• [MATERIAL TO PROCESS]
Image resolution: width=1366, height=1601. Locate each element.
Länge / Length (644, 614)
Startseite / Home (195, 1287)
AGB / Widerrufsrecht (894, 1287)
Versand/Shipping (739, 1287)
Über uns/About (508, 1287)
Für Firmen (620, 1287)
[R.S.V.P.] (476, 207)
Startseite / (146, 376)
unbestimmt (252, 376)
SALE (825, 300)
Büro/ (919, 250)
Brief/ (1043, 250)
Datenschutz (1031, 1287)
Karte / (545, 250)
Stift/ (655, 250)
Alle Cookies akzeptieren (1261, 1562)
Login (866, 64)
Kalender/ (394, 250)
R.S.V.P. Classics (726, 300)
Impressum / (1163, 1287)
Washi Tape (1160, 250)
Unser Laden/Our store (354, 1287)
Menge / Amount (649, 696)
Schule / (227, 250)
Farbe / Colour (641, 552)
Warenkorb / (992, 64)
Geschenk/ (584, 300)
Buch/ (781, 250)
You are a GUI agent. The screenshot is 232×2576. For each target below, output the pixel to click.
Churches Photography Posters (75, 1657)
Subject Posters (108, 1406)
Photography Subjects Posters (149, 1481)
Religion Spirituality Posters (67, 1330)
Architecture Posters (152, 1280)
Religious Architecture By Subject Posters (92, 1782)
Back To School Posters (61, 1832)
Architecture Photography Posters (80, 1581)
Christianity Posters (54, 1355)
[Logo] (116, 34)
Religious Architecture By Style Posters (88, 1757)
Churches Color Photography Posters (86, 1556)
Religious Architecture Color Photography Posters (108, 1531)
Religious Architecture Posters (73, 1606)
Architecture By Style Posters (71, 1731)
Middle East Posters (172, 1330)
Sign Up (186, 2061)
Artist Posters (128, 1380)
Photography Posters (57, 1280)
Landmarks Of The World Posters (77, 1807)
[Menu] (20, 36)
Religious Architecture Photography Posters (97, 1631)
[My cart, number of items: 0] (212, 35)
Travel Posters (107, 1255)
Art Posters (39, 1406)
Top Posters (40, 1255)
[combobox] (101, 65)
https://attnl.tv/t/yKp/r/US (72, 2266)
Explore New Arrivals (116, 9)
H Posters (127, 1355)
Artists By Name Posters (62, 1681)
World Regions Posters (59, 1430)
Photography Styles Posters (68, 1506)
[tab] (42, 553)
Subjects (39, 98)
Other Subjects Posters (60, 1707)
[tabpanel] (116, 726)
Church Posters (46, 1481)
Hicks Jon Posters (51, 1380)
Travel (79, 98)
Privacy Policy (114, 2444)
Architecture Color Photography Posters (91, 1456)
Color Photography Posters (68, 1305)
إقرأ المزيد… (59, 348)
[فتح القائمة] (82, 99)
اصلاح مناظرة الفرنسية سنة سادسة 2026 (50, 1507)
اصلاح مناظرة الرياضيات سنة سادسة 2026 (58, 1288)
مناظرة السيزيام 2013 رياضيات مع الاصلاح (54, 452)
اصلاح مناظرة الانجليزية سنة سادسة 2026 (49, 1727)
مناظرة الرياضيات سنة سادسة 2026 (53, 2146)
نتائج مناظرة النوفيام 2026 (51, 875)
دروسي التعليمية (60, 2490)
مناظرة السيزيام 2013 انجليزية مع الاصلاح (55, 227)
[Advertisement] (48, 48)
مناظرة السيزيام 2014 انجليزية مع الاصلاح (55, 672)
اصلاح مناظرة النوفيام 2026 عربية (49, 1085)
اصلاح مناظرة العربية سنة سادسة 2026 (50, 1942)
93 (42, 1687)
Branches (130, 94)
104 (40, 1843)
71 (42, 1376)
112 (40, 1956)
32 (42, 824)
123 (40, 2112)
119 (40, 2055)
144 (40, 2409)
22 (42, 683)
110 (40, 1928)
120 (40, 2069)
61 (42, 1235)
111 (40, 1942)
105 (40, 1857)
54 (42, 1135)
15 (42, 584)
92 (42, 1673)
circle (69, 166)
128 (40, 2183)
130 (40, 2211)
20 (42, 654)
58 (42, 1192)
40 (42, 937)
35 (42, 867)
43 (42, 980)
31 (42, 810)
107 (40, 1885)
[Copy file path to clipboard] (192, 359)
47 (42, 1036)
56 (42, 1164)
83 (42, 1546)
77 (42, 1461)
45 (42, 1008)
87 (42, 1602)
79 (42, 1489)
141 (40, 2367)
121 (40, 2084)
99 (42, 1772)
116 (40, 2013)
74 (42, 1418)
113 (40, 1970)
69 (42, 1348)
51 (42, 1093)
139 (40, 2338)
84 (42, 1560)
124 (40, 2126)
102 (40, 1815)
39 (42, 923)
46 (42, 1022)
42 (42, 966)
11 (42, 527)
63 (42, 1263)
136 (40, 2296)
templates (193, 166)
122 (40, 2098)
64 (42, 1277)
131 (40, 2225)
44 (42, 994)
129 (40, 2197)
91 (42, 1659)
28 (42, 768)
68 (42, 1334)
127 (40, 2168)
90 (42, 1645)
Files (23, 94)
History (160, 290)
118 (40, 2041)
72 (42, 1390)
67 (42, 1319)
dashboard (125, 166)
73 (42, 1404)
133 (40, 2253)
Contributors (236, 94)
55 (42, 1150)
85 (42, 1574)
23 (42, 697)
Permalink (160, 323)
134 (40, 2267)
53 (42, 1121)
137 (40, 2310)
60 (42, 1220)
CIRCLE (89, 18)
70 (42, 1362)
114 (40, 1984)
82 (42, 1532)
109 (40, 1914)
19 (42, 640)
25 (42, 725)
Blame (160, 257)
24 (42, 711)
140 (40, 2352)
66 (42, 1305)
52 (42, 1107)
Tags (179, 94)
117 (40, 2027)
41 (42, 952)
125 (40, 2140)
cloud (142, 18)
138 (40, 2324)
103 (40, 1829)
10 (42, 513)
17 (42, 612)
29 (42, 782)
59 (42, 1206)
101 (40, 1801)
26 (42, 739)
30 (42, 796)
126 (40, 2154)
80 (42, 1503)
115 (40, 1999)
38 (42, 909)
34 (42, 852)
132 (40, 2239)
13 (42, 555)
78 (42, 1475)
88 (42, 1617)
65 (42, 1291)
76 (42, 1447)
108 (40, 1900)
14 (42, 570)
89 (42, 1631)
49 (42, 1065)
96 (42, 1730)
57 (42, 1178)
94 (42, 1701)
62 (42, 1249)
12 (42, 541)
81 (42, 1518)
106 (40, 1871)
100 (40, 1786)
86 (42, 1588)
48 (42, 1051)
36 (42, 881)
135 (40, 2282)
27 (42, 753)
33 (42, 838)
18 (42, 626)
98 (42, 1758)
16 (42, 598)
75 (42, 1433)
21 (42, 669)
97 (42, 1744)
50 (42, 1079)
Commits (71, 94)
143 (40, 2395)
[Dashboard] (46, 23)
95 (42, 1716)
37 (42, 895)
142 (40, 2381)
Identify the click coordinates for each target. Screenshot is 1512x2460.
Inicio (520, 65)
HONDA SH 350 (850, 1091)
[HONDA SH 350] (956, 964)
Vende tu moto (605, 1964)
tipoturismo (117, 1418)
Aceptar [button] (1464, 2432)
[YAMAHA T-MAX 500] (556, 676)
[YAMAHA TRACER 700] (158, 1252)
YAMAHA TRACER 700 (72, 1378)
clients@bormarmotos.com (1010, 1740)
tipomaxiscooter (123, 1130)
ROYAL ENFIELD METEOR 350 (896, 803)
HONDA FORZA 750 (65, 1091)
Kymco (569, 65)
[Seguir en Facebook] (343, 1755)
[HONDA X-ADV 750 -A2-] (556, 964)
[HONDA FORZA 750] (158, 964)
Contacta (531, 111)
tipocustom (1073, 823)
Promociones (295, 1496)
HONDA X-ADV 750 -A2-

• [TASK REQUIREMENTS]
All of the material above needs repeating. Keep it exact.

• [RESPONSE TO THIS TASK]
Image resolution: width=1366, height=1601. Locate each element.
Länge / Length (644, 614)
Startseite / Home (195, 1287)
AGB / Widerrufsrecht (894, 1287)
Versand/Shipping (739, 1287)
Über uns/About (508, 1287)
Für Firmen (620, 1287)
[R.S.V.P.] (476, 207)
Startseite / (146, 376)
unbestimmt (252, 376)
SALE (825, 300)
Büro/ (919, 250)
Brief/ (1043, 250)
Datenschutz (1031, 1287)
Karte / (545, 250)
Stift/ (655, 250)
Alle Cookies akzeptieren (1261, 1562)
Login (866, 64)
Kalender/ (394, 250)
R.S.V.P. Classics (726, 300)
Impressum / (1163, 1287)
Washi Tape (1160, 250)
Unser Laden/Our store (354, 1287)
Menge / Amount (649, 696)
Schule / (227, 250)
Farbe / Colour (641, 552)
Warenkorb / (992, 64)
Geschenk/ (584, 300)
Buch/ (781, 250)
You are a GUI agent. The screenshot is 232×2576. For each target below, output the pixel to click.
Churches Photography Posters (75, 1657)
Subject Posters (108, 1406)
Photography Subjects Posters (149, 1481)
Religion Spirituality Posters (67, 1330)
Architecture Posters (152, 1280)
Religious Architecture By Subject Posters (92, 1782)
Back To School Posters (61, 1832)
Architecture Photography Posters (80, 1581)
Christianity Posters (54, 1355)
[Logo] (116, 34)
Religious Architecture By Style Posters (88, 1757)
Churches Color Photography Posters (86, 1556)
Religious Architecture Color Photography Posters (108, 1531)
Religious Architecture Posters (73, 1606)
Architecture By Style Posters (71, 1731)
Middle East Posters (172, 1330)
Sign Up (186, 2061)
Artist Posters (128, 1380)
Photography Posters (57, 1280)
Landmarks Of The World Posters (77, 1807)
[Menu] (20, 36)
Religious Architecture Photography Posters (97, 1631)
[My cart, number of items: 0] (212, 35)
Travel Posters (107, 1255)
Art Posters (39, 1406)
Top Posters (40, 1255)
[combobox] (101, 65)
https://attnl.tv/t/yKp/r/US (72, 2266)
Explore New Arrivals (116, 9)
H Posters (127, 1355)
Artists By Name Posters (62, 1681)
World Regions Posters (59, 1430)
Photography Styles Posters (68, 1506)
[tab] (42, 553)
Subjects (39, 98)
Other Subjects Posters (60, 1707)
[tabpanel] (116, 726)
Church Posters (46, 1481)
Hicks Jon Posters (51, 1380)
Travel (79, 98)
Privacy Policy (114, 2444)
Architecture Color Photography Posters (91, 1456)
Color Photography Posters (68, 1305)
إقرأ المزيد… (59, 348)
[فتح القائمة] (82, 99)
اصلاح مناظرة الفرنسية سنة سادسة 2026 (50, 1507)
اصلاح مناظرة الرياضيات سنة سادسة 2026 (58, 1288)
مناظرة السيزيام 2013 رياضيات مع الاصلاح (54, 452)
اصلاح مناظرة الانجليزية سنة سادسة 2026 (49, 1727)
مناظرة الرياضيات سنة سادسة 2026 (53, 2146)
نتائج مناظرة النوفيام 2026 (51, 875)
دروسي التعليمية (60, 2490)
مناظرة السيزيام 2013 انجليزية مع الاصلاح (55, 227)
[Advertisement] (48, 48)
مناظرة السيزيام 2014 انجليزية مع الاصلاح (55, 672)
اصلاح مناظرة النوفيام 2026 عربية (49, 1085)
اصلاح مناظرة العربية سنة سادسة 2026 (50, 1942)
93 (42, 1687)
Branches (130, 94)
104 (40, 1843)
71 (42, 1376)
112 (40, 1956)
32 (42, 824)
123 (40, 2112)
119 (40, 2055)
144 (40, 2409)
22 (42, 683)
110 (40, 1928)
120 (40, 2069)
61 (42, 1235)
111 (40, 1942)
105 (40, 1857)
54 (42, 1135)
15 (42, 584)
92 (42, 1673)
circle (69, 166)
128 (40, 2183)
130 (40, 2211)
20 (42, 654)
58 (42, 1192)
40 (42, 937)
35 (42, 867)
43 (42, 980)
31 (42, 810)
107 (40, 1885)
[Copy file path to clipboard] (192, 359)
47 (42, 1036)
56 (42, 1164)
83 (42, 1546)
77 (42, 1461)
45 (42, 1008)
87 (42, 1602)
79 (42, 1489)
141 (40, 2367)
121 (40, 2084)
99 (42, 1772)
116 (40, 2013)
74 (42, 1418)
113 (40, 1970)
69 (42, 1348)
51 (42, 1093)
139 (40, 2338)
84 (42, 1560)
124 (40, 2126)
102 (40, 1815)
39 (42, 923)
46 (42, 1022)
42 (42, 966)
11 (42, 527)
63 (42, 1263)
136 (40, 2296)
templates (193, 166)
122 (40, 2098)
64 (42, 1277)
131 (40, 2225)
44 (42, 994)
129 (40, 2197)
91 (42, 1659)
28 (42, 768)
68 (42, 1334)
127 (40, 2168)
90 (42, 1645)
Files (23, 94)
History (160, 290)
118 (40, 2041)
72 (42, 1390)
67 (42, 1319)
dashboard (125, 166)
73 (42, 1404)
133 (40, 2253)
Contributors (236, 94)
55 (42, 1150)
85 (42, 1574)
23 (42, 697)
Permalink (160, 323)
134 (40, 2267)
53 (42, 1121)
137 (40, 2310)
60 (42, 1220)
CIRCLE (89, 18)
70 (42, 1362)
114 (40, 1984)
82 (42, 1532)
109 (40, 1914)
19 (42, 640)
25 (42, 725)
Blame (160, 257)
24 (42, 711)
140 (40, 2352)
66 (42, 1305)
52 (42, 1107)
Tags (179, 94)
117 (40, 2027)
41 (42, 952)
125 (40, 2140)
cloud (142, 18)
138 (40, 2324)
103 (40, 1829)
10 (42, 513)
17 (42, 612)
29 (42, 782)
59 (42, 1206)
101 (40, 1801)
26 (42, 739)
30 (42, 796)
126 (40, 2154)
80 (42, 1503)
115 (40, 1999)
38 (42, 909)
34 (42, 852)
132 (40, 2239)
13 (42, 555)
78 (42, 1475)
88 (42, 1617)
65 (42, 1291)
76 (42, 1447)
108 (40, 1900)
14 (42, 570)
89 (42, 1631)
49 (42, 1065)
96 (42, 1730)
57 (42, 1178)
94 (42, 1701)
62 (42, 1249)
12 (42, 541)
81 (42, 1518)
106 (40, 1871)
100 (40, 1786)
86 (42, 1588)
48 (42, 1051)
36 (42, 881)
135 (40, 2282)
27 (42, 753)
33 (42, 838)
18 (42, 626)
98 (42, 1758)
16 (42, 598)
75 (42, 1433)
21 (42, 669)
97 (42, 1744)
50 (42, 1079)
Commits (71, 94)
143 (40, 2395)
[Dashboard] (46, 23)
95 (42, 1716)
37 (42, 895)
142 (40, 2381)
Identify the click coordinates for each target. Screenshot is 1512x2460.
Inicio (520, 65)
HONDA SH 350 (850, 1091)
[HONDA SH 350] (956, 964)
Vende tu moto (605, 1964)
tipoturismo (117, 1418)
Aceptar [button] (1464, 2432)
[YAMAHA T-MAX 500] (556, 676)
[YAMAHA TRACER 700] (158, 1252)
YAMAHA TRACER 700 (72, 1378)
clients@bormarmotos.com (1010, 1740)
tipomaxiscooter (123, 1130)
ROYAL ENFIELD METEOR 350 (896, 803)
HONDA FORZA 750 (65, 1091)
Kymco (569, 65)
[Seguir en Facebook] (343, 1755)
[HONDA X-ADV 750 -A2-] (556, 964)
[HONDA FORZA 750] (158, 964)
Contacta (531, 111)
tipocustom (1073, 823)
Promociones (295, 1496)
HONDA X-ADV 750 -A2-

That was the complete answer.